■ What you need to do
Given the material below, output exactly the lines from the line with "Task: Select the" to the line with "This screenshot has width=2048, height=1396.", both ends included, and no other lines.

■ Data listing
--------

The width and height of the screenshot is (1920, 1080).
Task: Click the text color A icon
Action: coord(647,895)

--------

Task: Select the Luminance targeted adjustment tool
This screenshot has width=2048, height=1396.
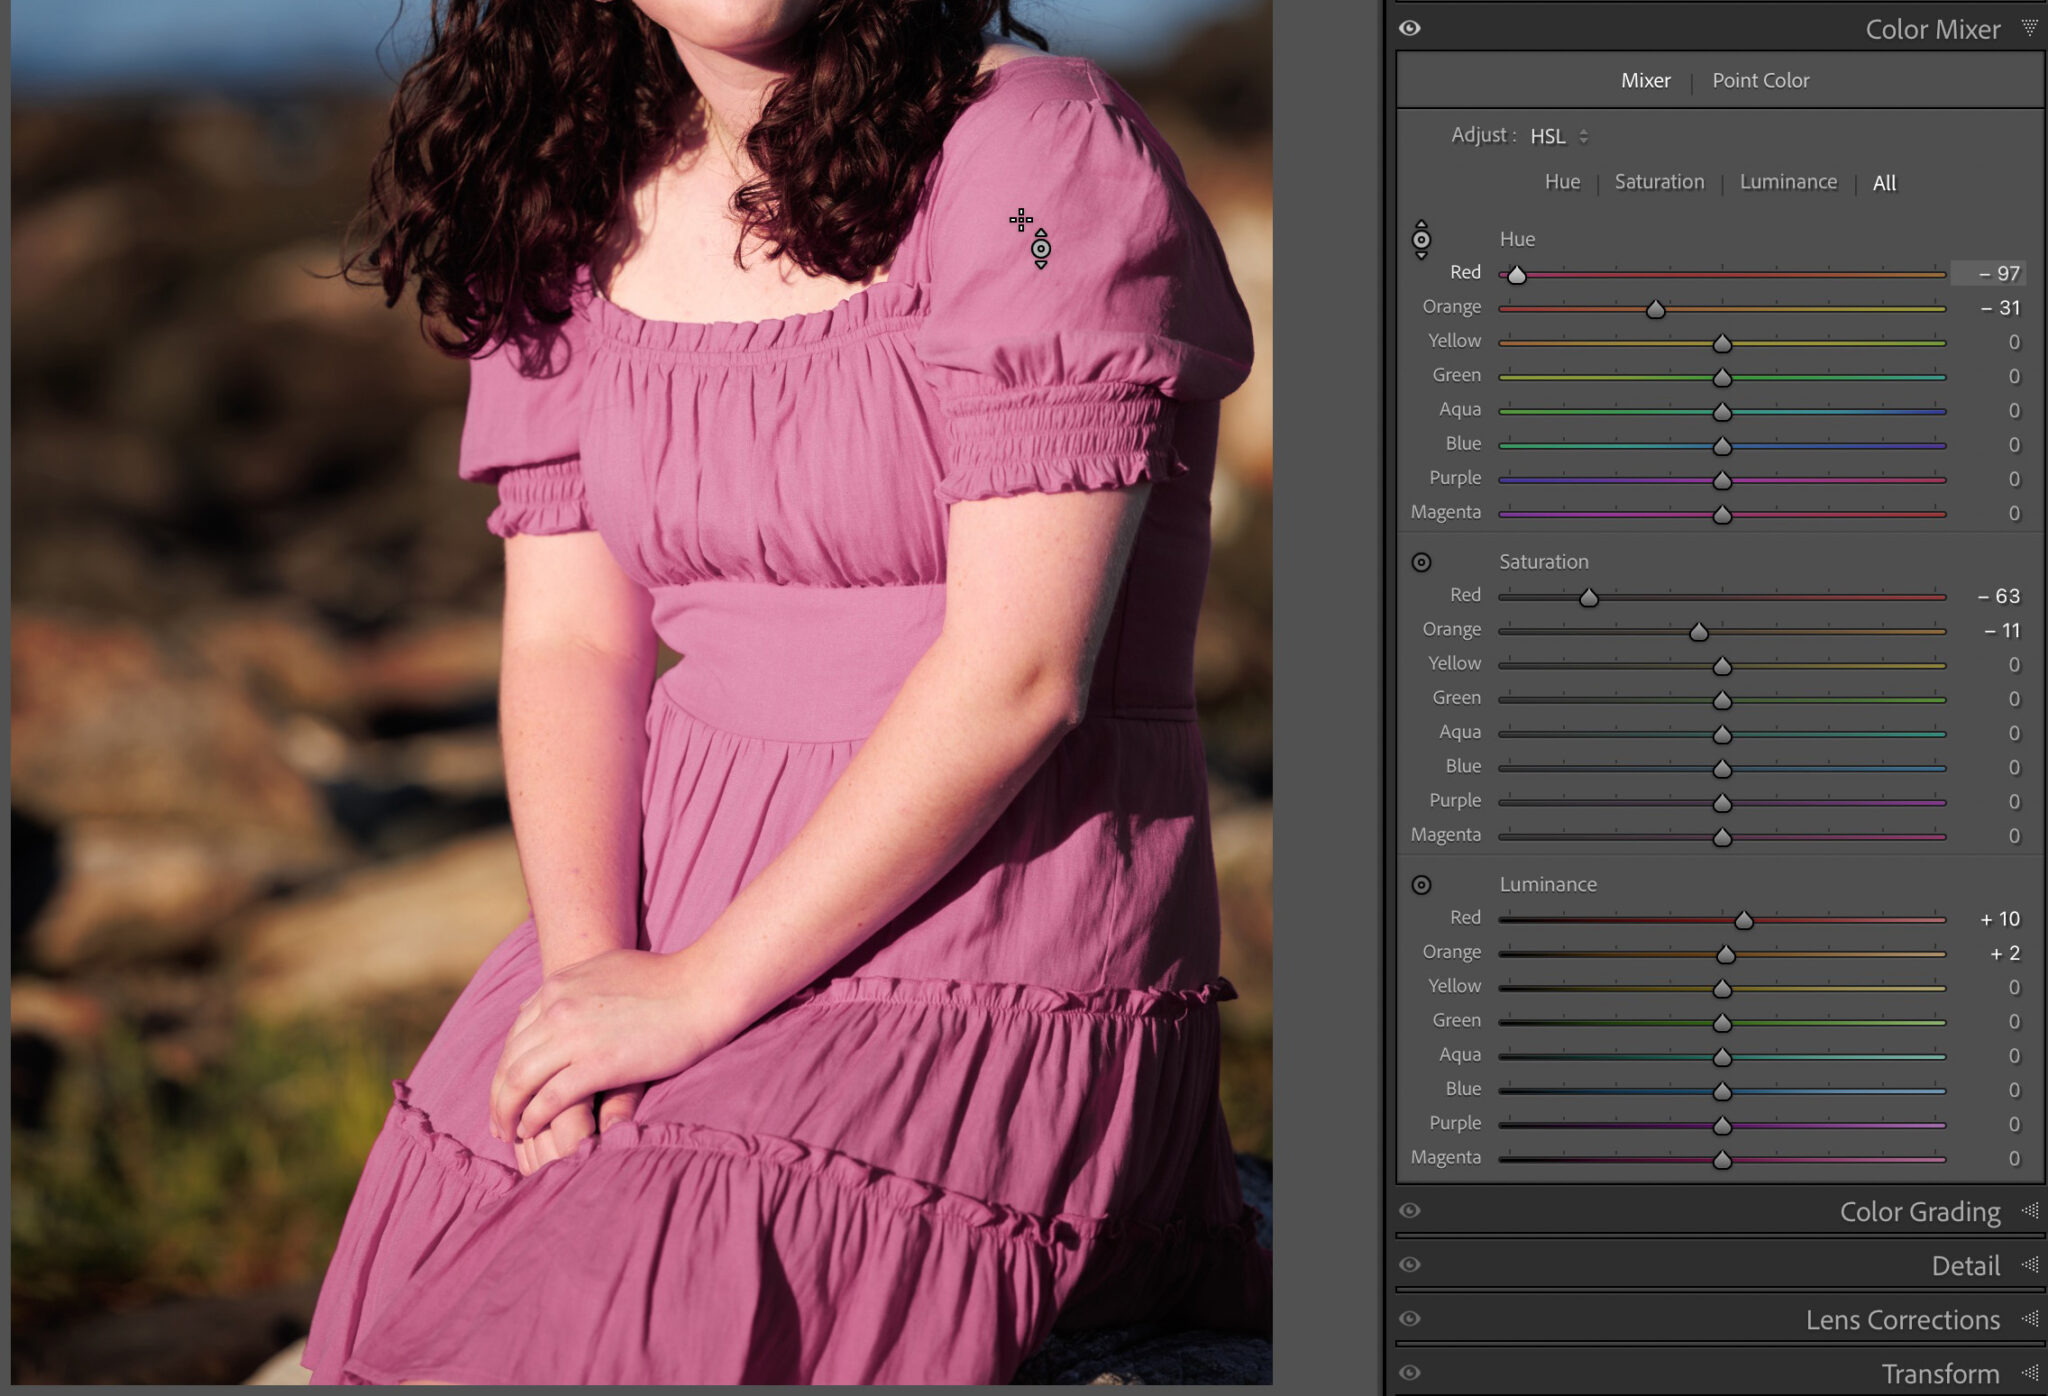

--------

■ Response
Task: Select the Luminance targeted adjustment tool
This screenshot has width=2048, height=1396.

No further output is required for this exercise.